Local vs. global differential privacy

Part of a series on differential privacy. You might want to start with the previous articles below!

  1. Why differential privacy is awesome presents a non-technical explanation of the definition.
  2. Differential privacy in (a bit) more detail introduces the formal definition, with very little math.
  3. Differential privacy in practice (easy version) explains how to make simple statistics differentially private.
  4. Almost differential privacy describes how to publish private histograms without knowing the categories in advance.
  5. Local vs. global differential privacy (this article) presents the two main models of differential privacy, depending on the context.
  6. The privacy loss random variable explains the real meaning of (ε,δ)(ε,δ)-differential privacy.

 


When people talk about differential privacy, they don't always have the same thing in mind. People agree on the definition, but context also matters a lot. There are two "flavors" of differential privacy: the global model and the local model. In this post, I'll first explain the difference between the two options. Then, I'll give a glimpse of an exciting new idea that combines them.

What do I mean by "context"? In abstract terms, a differentially private algorithm transforms an input into an output.

 

Diagram "raw input" → "anonymized output", with "magic" on the arrow.

 

The main difference will be: who has access to the raw input?

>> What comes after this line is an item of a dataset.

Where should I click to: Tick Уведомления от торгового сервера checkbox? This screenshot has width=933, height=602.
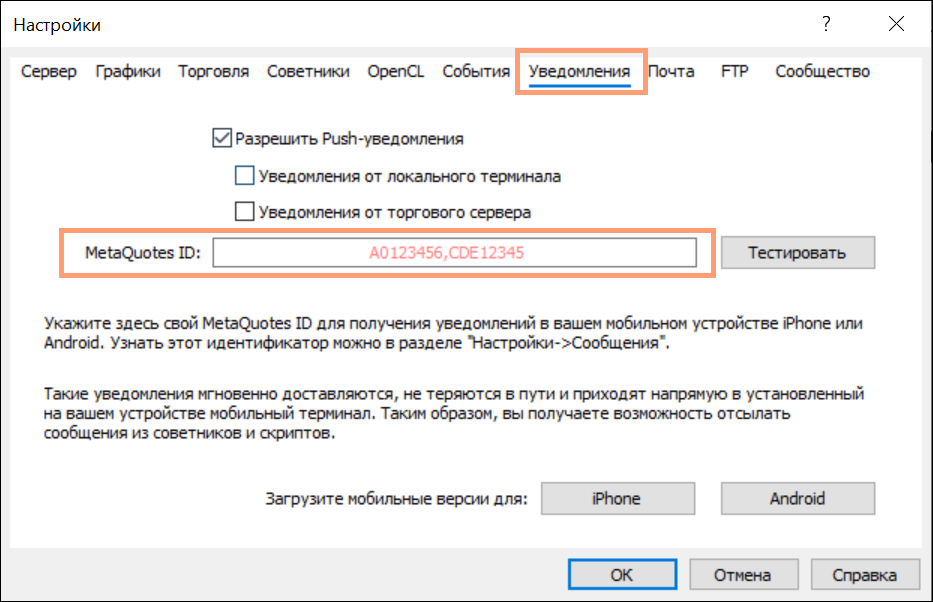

Global differential privacy

In the global model of differential privacy, a central aggregator has access to the real data. What is this "aggregator"? Typically, it's a service or a research organization collecting data about individuals. In this model, each user sends their data to this aggregator without noise. The aggregator takes this data, and transforms it with a differentially private mechanism.

 

 

 

The differentially private mechanism is only applied once, at the end of the process. The aggregator can then e.g. publish the result or share it with third parties.

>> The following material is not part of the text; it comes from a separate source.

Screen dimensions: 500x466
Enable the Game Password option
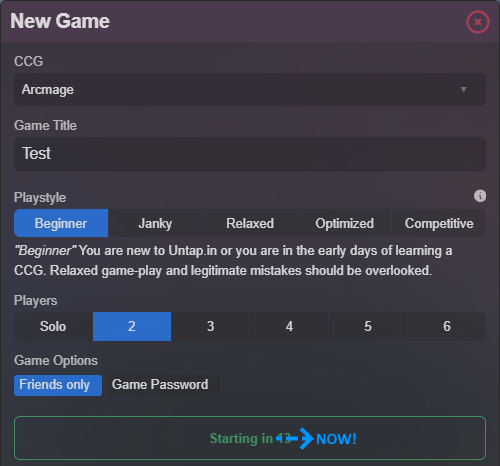click(160, 385)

This model has one big advantage: accuracy. In the global model, you usually don't need to add a lot of noise to get valuable results with a low εε. Remember when I explained how to release statistics or histograms using differential privacy? These examples were using this global model. It worked pretty well: only a little noise was needed to hide someone in a count.

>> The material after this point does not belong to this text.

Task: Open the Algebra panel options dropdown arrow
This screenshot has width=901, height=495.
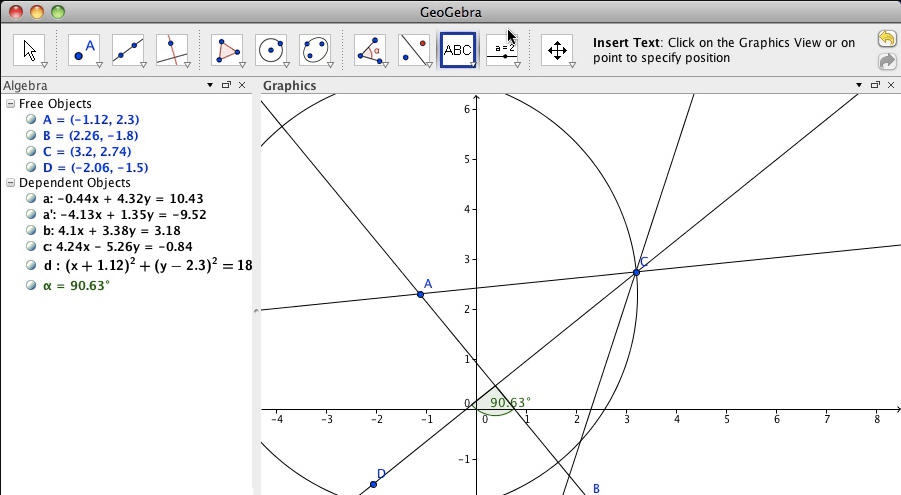Action: 210,86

Where's the catch, then? Well, the central aggregator needs to know the real data. In the scenarios above, we added noise to real counts. This is only possible if we know the true numbers in the first place… To enable this, each user has to trust the aggregator enough to share data with it. That might be difficult: the aggregator can be an untrusted company or government. Also, with the global model, all the data is collected in one place. It increases the risk of catastrophic failure, for example if the aggregator gets hacked and leaks all the data.

The most famous real-world example of the global model is probably the US Census. In 2020, the US Census will use differential privacy to anonymize the data before publication. This is pretty exciting! You can read more about it here.

Local differential privacy

What's the alternative, then? It's the local model of differential privacy. In this model, there is still an aggregator, but they no longer have access to the real data. Instead, each user applies a differentially private mechanism to their own data. And they only send their data to the aggregator once it's already anonymized.

 

 

 

After collecting this noisy data, the aggregator can compute some statistics, and publish them. This last step doesn't need to be differentially private: the data is anonymous to begin with. In theory, the aggregator could publish the entire dataset they collected.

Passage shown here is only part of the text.